Rafał Kuptel (trener repr. Polski): Gratuluję rywalom, którzy byli dziś od nas zdecydowanie lepszą drużyną. Jeżeli chodzi o nas zespół to nic dziś nie funkcjonowało prawidłowo. Ani atak, ani obrona, bramkarze też słabo się spisali. Musimy jednak wymazać tę porażkę z głowy. Przed nami dwa bardzo ważne mecze. Jeżeli chcemy awansować do najlepszej ósemki turnieju, to musimy zaprezentować się zdecydowanie lepiej i wygrać te spotkania. Niemcy nas dziś niczym nie zaskoczyli, ale teraz musimy myśleć wyłącznie o Białorusi i Czechach.

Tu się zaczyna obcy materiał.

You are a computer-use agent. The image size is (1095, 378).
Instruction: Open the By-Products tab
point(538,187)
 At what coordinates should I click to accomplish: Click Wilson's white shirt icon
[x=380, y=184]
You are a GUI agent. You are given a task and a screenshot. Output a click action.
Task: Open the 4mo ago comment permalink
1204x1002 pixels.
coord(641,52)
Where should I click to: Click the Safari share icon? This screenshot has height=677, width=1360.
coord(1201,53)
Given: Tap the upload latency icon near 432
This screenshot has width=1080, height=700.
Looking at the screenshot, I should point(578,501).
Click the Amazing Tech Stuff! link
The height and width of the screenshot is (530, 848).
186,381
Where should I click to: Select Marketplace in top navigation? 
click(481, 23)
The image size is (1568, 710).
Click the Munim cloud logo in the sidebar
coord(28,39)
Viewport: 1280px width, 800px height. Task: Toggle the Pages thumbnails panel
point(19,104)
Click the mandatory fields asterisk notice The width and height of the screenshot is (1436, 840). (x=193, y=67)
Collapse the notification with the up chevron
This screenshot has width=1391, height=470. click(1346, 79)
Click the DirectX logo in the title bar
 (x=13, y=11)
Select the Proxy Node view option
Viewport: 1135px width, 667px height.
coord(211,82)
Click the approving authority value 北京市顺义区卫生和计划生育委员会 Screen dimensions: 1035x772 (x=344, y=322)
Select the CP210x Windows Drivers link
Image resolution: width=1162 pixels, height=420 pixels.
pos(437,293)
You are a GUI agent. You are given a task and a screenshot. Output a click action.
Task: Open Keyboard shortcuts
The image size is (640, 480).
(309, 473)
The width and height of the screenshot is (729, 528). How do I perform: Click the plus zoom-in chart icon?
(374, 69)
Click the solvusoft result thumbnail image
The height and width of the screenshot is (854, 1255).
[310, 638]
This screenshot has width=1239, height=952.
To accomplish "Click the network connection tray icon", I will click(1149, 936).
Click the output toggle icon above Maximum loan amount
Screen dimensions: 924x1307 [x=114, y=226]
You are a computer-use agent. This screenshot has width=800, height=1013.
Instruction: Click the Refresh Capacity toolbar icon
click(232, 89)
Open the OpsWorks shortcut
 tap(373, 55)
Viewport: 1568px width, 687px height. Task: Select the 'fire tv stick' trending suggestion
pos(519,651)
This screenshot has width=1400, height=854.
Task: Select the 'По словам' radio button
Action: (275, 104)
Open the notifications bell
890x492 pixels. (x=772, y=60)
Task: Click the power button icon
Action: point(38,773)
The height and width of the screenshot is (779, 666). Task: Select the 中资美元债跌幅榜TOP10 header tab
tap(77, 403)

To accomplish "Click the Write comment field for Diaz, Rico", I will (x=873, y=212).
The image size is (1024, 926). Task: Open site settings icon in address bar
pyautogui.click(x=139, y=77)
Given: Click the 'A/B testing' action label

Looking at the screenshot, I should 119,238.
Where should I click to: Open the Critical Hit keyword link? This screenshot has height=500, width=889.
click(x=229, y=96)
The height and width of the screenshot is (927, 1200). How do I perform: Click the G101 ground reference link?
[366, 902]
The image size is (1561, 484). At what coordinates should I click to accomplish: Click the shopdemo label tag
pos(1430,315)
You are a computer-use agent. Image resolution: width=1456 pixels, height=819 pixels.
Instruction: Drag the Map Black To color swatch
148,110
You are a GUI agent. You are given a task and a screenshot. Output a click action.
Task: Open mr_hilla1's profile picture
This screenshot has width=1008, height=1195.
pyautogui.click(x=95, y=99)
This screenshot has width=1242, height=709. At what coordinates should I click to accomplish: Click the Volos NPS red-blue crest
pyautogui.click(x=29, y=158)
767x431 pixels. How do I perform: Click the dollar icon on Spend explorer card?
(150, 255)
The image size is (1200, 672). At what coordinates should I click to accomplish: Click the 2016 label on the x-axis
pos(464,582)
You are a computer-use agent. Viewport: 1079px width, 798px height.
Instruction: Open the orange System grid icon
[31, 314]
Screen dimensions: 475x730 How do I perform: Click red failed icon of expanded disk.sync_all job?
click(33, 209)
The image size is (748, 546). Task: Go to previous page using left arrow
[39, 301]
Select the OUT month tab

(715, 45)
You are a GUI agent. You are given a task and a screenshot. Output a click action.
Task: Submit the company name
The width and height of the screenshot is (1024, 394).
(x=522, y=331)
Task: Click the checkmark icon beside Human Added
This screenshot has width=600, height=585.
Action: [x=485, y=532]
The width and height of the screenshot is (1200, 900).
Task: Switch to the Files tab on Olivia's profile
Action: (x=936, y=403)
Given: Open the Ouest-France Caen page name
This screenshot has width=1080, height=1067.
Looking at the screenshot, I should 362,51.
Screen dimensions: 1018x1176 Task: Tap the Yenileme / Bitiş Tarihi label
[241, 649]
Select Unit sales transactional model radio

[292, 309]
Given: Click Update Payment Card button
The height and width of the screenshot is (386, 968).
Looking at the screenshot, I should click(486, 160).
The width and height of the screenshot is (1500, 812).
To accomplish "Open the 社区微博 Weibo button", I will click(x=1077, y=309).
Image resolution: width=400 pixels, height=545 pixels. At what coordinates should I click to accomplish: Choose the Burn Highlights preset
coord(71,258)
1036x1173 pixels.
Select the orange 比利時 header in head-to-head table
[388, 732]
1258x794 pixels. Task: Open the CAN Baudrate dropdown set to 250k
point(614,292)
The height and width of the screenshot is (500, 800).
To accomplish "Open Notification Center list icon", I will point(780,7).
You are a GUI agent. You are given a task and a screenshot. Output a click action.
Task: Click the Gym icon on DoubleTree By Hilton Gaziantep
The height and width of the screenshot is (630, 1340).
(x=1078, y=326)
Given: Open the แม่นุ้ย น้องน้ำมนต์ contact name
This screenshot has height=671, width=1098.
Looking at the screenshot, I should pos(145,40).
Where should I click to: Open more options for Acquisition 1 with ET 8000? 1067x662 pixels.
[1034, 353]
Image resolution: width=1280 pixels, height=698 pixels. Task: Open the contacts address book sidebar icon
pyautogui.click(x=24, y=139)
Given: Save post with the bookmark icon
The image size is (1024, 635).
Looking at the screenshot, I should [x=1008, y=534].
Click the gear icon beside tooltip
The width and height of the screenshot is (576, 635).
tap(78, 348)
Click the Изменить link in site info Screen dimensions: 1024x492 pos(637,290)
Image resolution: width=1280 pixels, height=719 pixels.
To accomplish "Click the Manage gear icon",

Maciej Majdziński: W tym meczu nic nam nie wychodziło. Zawiodła przede wszystkim obrona i skuteczność, gdyż nie potrafiliśmy wykorzystywać wielu sytuacji. Z Białorusią postaramy się zagrać jak najlepiej i ją pokonać. Chcemy awansować do czołowej ósemki. To jest nasz cel.
Dominik Claus: Oczywiście jesteśmy zadowoleni z tak dobrego początku. Pokonaliśmy naprawdę dobry zespół. Nasi zawodnicy nie zawiedli.